Source information:
^^^^^^^^
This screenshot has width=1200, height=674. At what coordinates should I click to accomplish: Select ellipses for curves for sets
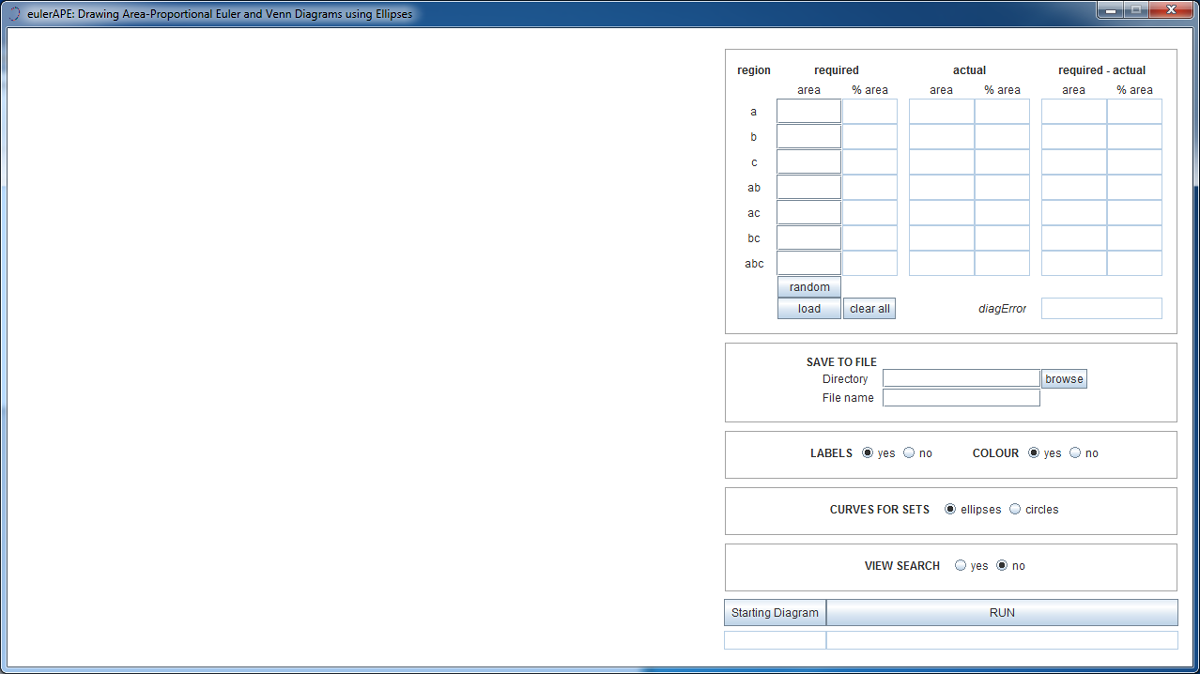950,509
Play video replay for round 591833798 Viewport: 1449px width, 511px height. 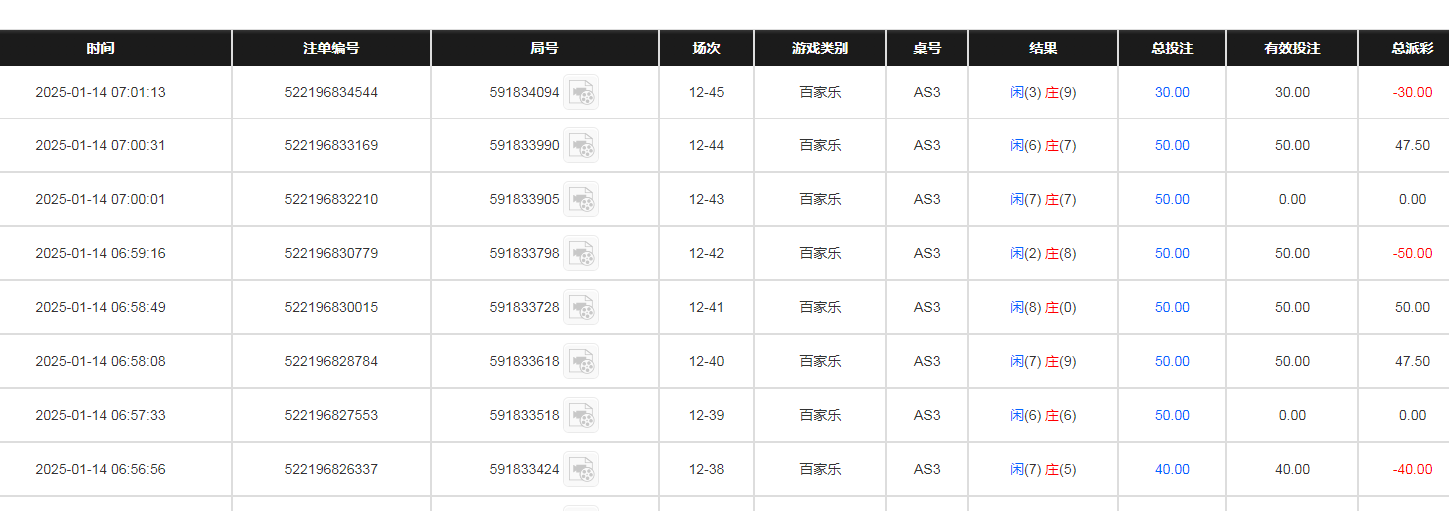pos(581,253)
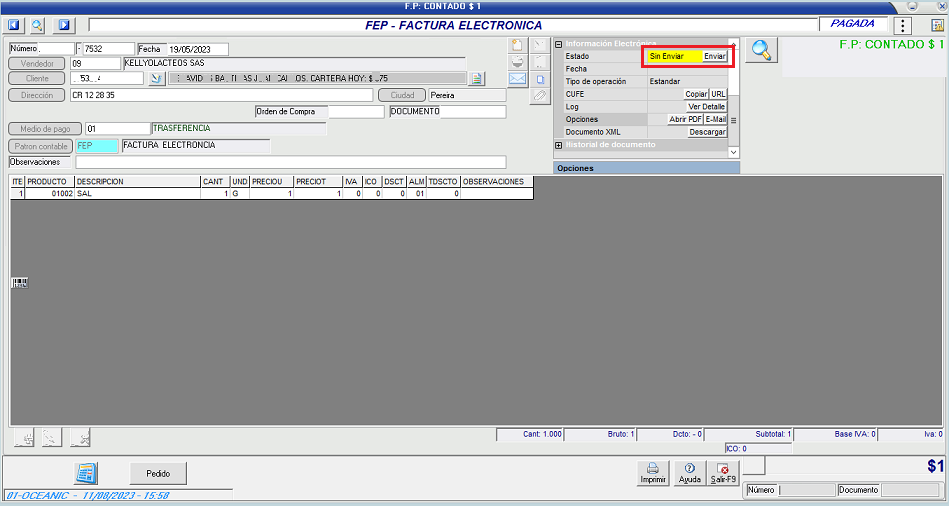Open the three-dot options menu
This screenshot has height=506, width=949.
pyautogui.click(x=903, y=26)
^^^^^^^^
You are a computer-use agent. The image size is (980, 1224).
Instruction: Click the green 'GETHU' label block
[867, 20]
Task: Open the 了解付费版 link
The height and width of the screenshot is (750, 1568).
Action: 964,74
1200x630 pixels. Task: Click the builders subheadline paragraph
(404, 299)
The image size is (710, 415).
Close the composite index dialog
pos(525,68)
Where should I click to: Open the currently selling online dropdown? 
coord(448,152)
^^^^^^^^
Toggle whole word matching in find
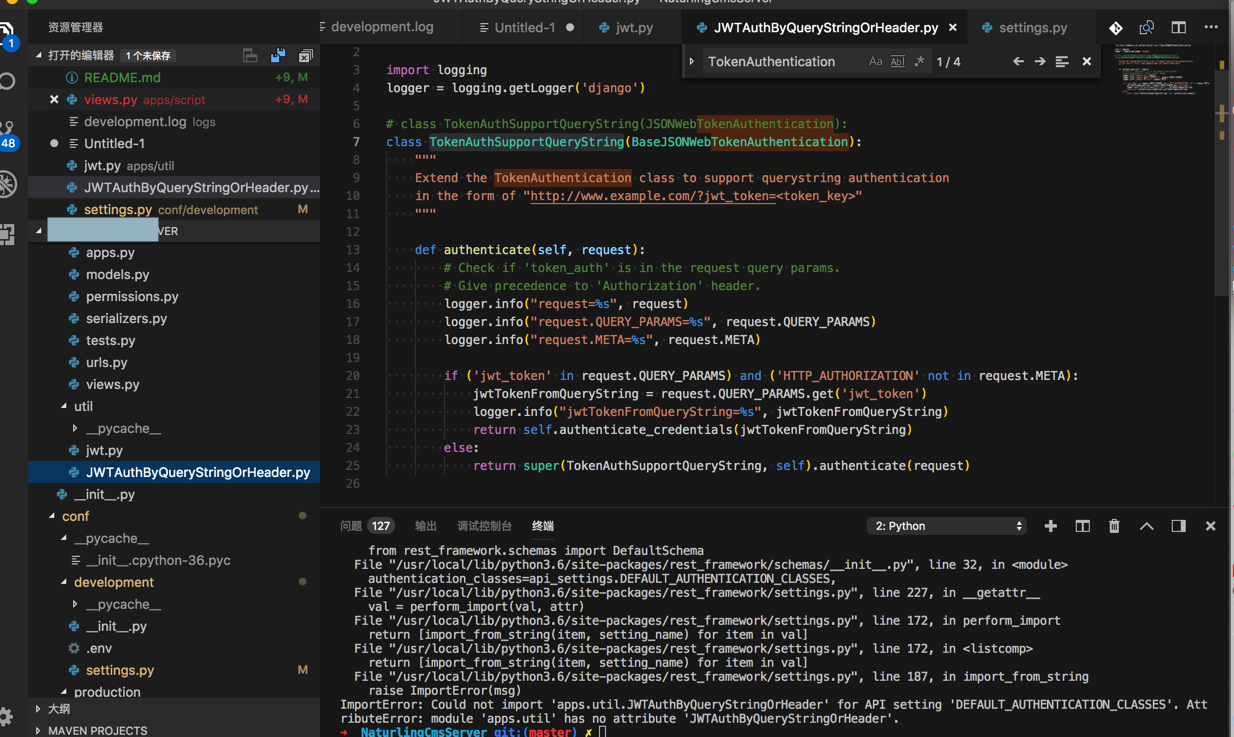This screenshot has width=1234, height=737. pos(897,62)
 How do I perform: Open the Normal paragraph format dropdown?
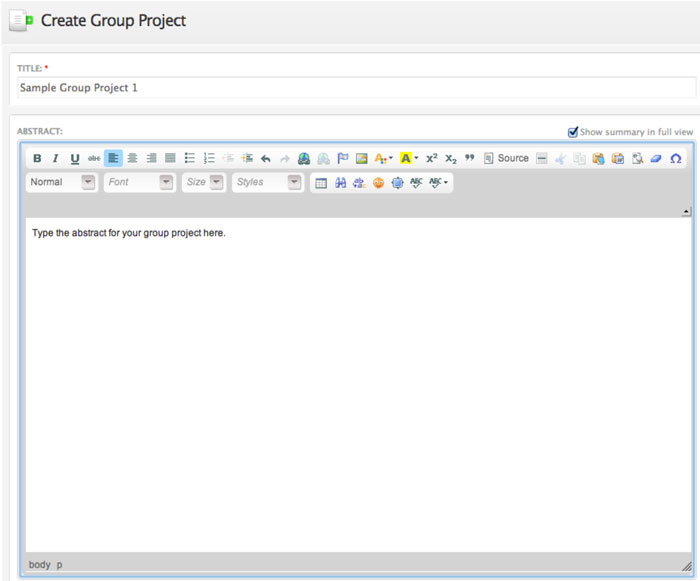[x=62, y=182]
^^^^^^^^
What is needed is each line of the entries that contains the word "image".

Task solution:
You are a computer-use agent. The image size is (980, 1224).
The image size is (710, 415).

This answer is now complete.